The Inner World of Doctor Who by MacRury Iain; Rustin Michael;

The Inner World of Doctor Who by MacRury Iain; Rustin Michael;

Author:MacRury, Iain; Rustin, Michael;
Language: eng
Format: epub
Publisher: Routledge


CHAPTER EIGHT

Inside the whale: The Beast Below

There are two stories of childhood to preface the main events of the The Beast Below. They are told in vignettes that might be headed, “Lightness” and “Weight”.1 The prologue scenes introduce a heavy, grey space city, floating as if recently detached from a planet surface, voyaging through the galaxy. Its concrete metropolitan facades are labelled. One by one they show familiar British county names; Surrey, Devon, Essex, Yorkshire, Kent. We connect county names to the huge faded Union Jack on the rim of the vast ship and realise this is some space-bound version of the United Kingdom,2 a whole country compressed into the form of a city, and found now drifting through the stars. Green pleasantness has been eradicated, the body of the nation re-rendered in the tower block form of Starship UK.

Inside presents a chilling classroom scene. Education, rarely off the political agenda, is placed front and centre in this episode. The classroom provides an effective dramatic mechanism appealing to the younger audience members by referring to school, and to older generations by evoking nostalgia of sorts; the classroom décor and uniforms resemble a 1960s or 1970s era of tatty tables, desks, and rows.

- [TO BE DONE] Copy the entire Doctor Who excerpt above, word for word and line for line. Rely on nothing but the Doctor Who excerpt above.

- [SOURCE MATERIAL]
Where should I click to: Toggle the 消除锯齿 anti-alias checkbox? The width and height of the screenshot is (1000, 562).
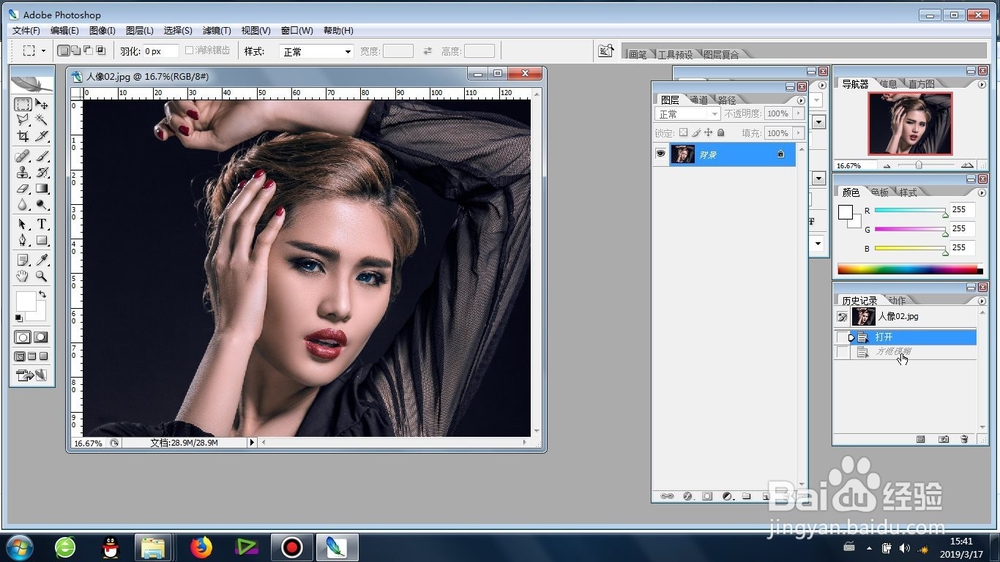coord(189,50)
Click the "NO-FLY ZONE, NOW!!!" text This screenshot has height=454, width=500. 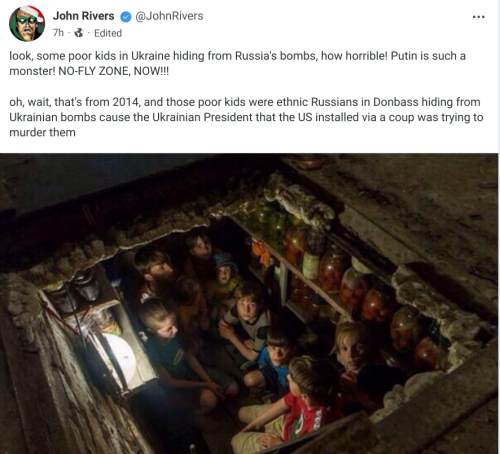114,71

- [SOLUTION FOR THIS EXERCISE]
The Inner World of Doctor Who by MacRury Iain; Rustin Michael;

The Inner World of Doctor Who by MacRury Iain; Rustin Michael;

Author:MacRury, Iain; Rustin, Michael;
Language: eng
Format: epub
Publisher: Routledge


CHAPTER EIGHT

Inside the whale: The Beast Below

There are two stories of childhood to preface the main events of the The Beast Below. They are told in vignettes that might be headed, “Lightness” and “Weight”.1 The prologue scenes introduce a heavy, grey space city, floating as if recently detached from a planet surface, voyaging through the galaxy. Its concrete metropolitan facades are labelled. One by one they show familiar British county names; Surrey, Devon, Essex, Yorkshire, Kent. We connect county names to the huge faded Union Jack on the rim of the vast ship and realise this is some space-bound version of the United Kingdom,2 a whole country compressed into the form of a city, and found now drifting through the stars. Green pleasantness has been eradicated, the body of the nation re-rendered in the tower block form of Starship UK.

Inside presents a chilling classroom scene. Education, rarely off the political agenda, is placed front and centre in this episode. The classroom provides an effective dramatic mechanism appealing to the younger audience members by referring to school, and to older generations by evoking nostalgia of sorts; the classroom décor and uniforms resemble a 1960s or 1970s era of tatty tables, desks, and rows.